YOUR INSTRUCTIONS: Output only the lines of the entries that follow, starting at the one with "Instruction: Switch to" and running down to the one with "Given: Click the megaphone announcements icon", both included and unchanged.

━━━ DATA TO USE

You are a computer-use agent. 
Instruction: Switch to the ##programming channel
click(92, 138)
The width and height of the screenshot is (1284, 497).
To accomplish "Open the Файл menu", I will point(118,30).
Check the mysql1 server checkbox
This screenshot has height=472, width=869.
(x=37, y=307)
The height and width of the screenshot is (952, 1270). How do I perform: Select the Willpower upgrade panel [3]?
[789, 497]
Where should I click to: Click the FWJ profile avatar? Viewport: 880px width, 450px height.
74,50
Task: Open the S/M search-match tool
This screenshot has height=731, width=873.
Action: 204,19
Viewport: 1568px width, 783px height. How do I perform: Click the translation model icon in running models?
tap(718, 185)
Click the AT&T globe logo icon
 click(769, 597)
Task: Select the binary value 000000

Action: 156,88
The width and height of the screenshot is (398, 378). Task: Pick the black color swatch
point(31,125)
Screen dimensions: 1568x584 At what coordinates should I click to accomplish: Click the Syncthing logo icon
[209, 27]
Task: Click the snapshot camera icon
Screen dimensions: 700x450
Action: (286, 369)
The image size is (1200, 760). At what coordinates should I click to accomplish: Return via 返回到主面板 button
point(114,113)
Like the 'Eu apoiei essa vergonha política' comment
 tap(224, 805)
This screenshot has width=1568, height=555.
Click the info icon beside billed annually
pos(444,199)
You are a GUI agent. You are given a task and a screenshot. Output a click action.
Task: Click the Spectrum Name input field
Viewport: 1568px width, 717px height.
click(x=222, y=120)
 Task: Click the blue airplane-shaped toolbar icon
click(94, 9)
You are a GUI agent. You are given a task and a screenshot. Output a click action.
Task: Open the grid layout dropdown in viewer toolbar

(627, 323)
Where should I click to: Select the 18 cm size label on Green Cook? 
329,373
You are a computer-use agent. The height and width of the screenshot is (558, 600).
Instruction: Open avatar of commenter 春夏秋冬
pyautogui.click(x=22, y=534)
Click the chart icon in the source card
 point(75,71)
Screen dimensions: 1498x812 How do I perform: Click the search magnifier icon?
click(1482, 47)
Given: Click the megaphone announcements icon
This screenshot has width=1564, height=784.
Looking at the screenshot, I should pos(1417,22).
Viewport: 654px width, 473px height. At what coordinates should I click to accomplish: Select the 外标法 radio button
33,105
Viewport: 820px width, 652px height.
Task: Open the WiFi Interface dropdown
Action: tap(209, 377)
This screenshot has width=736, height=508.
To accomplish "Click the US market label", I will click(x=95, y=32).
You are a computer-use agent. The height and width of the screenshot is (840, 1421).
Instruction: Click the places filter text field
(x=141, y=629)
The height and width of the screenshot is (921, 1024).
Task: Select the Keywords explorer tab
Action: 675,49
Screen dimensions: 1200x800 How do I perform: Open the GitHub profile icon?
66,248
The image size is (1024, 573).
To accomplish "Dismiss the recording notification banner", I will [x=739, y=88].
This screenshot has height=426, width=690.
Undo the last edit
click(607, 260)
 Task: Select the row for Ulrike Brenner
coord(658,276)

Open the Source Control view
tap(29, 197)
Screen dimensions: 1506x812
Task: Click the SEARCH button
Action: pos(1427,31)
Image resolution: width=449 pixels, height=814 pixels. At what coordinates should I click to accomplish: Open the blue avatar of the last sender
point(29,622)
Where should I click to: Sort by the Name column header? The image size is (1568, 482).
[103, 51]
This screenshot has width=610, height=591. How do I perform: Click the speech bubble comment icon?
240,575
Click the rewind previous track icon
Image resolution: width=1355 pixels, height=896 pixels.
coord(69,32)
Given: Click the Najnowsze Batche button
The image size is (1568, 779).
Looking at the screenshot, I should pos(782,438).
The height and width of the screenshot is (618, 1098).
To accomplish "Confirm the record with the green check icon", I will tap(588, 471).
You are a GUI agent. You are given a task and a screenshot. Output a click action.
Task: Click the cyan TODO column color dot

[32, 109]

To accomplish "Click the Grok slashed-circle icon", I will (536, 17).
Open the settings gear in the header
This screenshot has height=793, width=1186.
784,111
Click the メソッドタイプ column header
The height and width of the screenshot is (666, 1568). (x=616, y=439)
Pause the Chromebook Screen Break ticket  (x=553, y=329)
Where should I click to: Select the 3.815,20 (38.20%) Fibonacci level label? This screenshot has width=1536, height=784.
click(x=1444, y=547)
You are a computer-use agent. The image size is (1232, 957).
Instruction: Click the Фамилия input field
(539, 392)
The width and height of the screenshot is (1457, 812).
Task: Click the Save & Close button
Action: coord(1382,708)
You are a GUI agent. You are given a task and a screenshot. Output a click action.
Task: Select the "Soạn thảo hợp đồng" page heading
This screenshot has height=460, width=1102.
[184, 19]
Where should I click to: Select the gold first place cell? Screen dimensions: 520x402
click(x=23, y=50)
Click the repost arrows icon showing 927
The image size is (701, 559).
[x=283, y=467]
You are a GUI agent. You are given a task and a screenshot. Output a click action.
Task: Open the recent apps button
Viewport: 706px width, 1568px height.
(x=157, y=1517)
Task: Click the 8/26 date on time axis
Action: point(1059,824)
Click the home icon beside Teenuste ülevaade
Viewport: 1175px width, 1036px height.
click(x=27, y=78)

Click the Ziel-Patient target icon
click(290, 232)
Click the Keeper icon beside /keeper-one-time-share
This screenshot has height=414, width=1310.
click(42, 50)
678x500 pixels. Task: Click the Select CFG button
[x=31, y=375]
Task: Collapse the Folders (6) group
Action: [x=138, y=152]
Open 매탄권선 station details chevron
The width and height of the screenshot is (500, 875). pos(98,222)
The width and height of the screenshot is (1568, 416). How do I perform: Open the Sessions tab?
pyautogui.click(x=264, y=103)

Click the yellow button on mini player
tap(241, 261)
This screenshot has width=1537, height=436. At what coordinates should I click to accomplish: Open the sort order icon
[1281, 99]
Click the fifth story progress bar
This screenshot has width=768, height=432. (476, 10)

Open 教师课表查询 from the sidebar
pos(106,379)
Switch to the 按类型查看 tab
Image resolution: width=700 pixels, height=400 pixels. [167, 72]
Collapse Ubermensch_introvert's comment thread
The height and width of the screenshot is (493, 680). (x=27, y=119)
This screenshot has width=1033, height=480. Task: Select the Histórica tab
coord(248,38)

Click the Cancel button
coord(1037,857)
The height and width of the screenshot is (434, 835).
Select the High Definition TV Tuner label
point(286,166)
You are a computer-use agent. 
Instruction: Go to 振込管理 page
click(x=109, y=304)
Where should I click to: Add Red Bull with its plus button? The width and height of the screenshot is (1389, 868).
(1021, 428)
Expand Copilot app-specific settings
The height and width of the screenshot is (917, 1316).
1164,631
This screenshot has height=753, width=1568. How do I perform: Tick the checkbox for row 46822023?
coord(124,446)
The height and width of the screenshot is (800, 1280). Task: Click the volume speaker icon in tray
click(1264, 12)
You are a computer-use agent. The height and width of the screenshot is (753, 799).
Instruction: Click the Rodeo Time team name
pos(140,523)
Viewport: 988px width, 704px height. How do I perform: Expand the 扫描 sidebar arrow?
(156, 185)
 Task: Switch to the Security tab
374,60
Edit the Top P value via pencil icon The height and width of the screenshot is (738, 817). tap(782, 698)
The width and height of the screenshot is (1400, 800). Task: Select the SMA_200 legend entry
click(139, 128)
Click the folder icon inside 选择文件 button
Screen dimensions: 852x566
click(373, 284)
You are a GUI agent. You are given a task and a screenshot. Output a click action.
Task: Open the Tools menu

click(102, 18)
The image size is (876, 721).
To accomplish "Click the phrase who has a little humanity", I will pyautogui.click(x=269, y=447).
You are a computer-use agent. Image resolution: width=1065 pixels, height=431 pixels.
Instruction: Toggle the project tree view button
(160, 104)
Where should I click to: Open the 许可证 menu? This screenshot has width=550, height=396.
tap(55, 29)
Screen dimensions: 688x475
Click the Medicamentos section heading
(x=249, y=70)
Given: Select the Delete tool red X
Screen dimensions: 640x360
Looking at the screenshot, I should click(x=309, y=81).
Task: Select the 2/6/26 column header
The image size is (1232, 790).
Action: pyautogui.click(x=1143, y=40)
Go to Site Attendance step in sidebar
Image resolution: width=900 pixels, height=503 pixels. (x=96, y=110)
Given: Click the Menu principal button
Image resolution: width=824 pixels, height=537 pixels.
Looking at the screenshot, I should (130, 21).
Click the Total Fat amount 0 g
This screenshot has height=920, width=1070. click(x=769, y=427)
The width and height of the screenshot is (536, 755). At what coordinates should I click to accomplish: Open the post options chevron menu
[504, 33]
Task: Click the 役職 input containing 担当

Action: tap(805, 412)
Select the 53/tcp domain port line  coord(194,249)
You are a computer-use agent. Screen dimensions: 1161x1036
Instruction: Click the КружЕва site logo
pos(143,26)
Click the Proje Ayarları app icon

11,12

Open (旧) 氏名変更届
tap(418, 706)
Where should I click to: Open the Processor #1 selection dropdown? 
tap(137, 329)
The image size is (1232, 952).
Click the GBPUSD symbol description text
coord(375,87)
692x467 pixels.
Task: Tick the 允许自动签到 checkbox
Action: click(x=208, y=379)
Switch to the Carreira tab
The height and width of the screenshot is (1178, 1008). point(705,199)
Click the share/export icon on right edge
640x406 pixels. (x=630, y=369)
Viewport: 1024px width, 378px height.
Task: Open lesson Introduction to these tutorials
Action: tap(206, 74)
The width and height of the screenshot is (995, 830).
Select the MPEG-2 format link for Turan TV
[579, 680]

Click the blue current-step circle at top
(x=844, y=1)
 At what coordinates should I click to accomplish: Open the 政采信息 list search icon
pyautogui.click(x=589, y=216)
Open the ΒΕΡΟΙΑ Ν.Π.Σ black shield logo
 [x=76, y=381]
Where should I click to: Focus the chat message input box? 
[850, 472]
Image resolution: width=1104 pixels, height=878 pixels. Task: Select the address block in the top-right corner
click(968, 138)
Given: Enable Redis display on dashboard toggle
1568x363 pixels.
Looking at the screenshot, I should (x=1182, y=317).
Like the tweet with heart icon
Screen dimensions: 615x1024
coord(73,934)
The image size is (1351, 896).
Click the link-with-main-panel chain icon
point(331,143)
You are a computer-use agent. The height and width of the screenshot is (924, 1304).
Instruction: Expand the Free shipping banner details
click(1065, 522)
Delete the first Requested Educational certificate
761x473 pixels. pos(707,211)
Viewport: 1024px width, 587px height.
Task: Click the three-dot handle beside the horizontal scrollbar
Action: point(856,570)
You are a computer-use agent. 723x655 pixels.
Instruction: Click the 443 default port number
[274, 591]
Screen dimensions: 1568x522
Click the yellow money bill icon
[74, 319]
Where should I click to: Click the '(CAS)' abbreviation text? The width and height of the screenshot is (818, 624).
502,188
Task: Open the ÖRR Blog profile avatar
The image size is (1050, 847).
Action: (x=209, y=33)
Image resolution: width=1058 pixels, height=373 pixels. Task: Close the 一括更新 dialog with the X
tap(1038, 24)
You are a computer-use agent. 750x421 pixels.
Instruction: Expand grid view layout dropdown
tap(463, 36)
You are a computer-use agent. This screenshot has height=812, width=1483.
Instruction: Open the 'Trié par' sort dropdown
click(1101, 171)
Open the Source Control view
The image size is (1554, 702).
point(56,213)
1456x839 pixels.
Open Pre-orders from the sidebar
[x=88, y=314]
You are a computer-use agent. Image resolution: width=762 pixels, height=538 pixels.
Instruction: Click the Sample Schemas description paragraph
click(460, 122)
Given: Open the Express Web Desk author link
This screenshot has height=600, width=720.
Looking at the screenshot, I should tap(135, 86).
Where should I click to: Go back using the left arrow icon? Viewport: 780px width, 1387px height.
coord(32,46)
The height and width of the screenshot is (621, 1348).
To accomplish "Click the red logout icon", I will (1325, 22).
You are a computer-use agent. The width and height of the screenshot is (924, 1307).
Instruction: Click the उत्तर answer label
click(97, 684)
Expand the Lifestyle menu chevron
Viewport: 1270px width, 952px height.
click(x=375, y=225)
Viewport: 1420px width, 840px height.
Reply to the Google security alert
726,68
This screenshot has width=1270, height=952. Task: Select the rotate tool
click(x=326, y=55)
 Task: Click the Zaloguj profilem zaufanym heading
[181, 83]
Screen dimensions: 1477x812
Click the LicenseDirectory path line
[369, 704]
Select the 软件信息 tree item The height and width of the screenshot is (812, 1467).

━━━━━━

EXERCISE ANSWER:
Instruction: Switch to the ##programming channel
click(92, 138)
The width and height of the screenshot is (1284, 497).
To accomplish "Open the Файл menu", I will point(118,30).
Check the mysql1 server checkbox
This screenshot has height=472, width=869.
(x=37, y=307)
The height and width of the screenshot is (952, 1270). How do I perform: Select the Willpower upgrade panel [3]?
[789, 497]
Where should I click to: Click the FWJ profile avatar? Viewport: 880px width, 450px height.
74,50
Task: Open the S/M search-match tool
This screenshot has height=731, width=873.
Action: 204,19
Viewport: 1568px width, 783px height. How do I perform: Click the translation model icon in running models?
tap(718, 185)
Click the AT&T globe logo icon
 click(769, 597)
Task: Select the binary value 000000

Action: 156,88
The width and height of the screenshot is (398, 378). Task: Pick the black color swatch
point(31,125)
Screen dimensions: 1568x584 At what coordinates should I click to accomplish: Click the Syncthing logo icon
[209, 27]
Task: Click the snapshot camera icon
Screen dimensions: 700x450
Action: (286, 369)
The image size is (1200, 760). At what coordinates should I click to accomplish: Return via 返回到主面板 button
point(114,113)
Like the 'Eu apoiei essa vergonha política' comment
 tap(224, 805)
This screenshot has width=1568, height=555.
Click the info icon beside billed annually
pos(444,199)
You are a GUI agent. You are given a task and a screenshot. Output a click action.
Task: Click the Spectrum Name input field
Viewport: 1568px width, 717px height.
click(x=222, y=120)
 Task: Click the blue airplane-shaped toolbar icon
click(94, 9)
You are a GUI agent. You are given a task and a screenshot. Output a click action.
Task: Open the grid layout dropdown in viewer toolbar

(627, 323)
Where should I click to: Select the 18 cm size label on Green Cook? 
329,373
You are a computer-use agent. The height and width of the screenshot is (558, 600).
Instruction: Open avatar of commenter 春夏秋冬
pyautogui.click(x=22, y=534)
Click the chart icon in the source card
 point(75,71)
Screen dimensions: 1498x812 How do I perform: Click the search magnifier icon?
click(1482, 47)
Given: Click the megaphone announcements icon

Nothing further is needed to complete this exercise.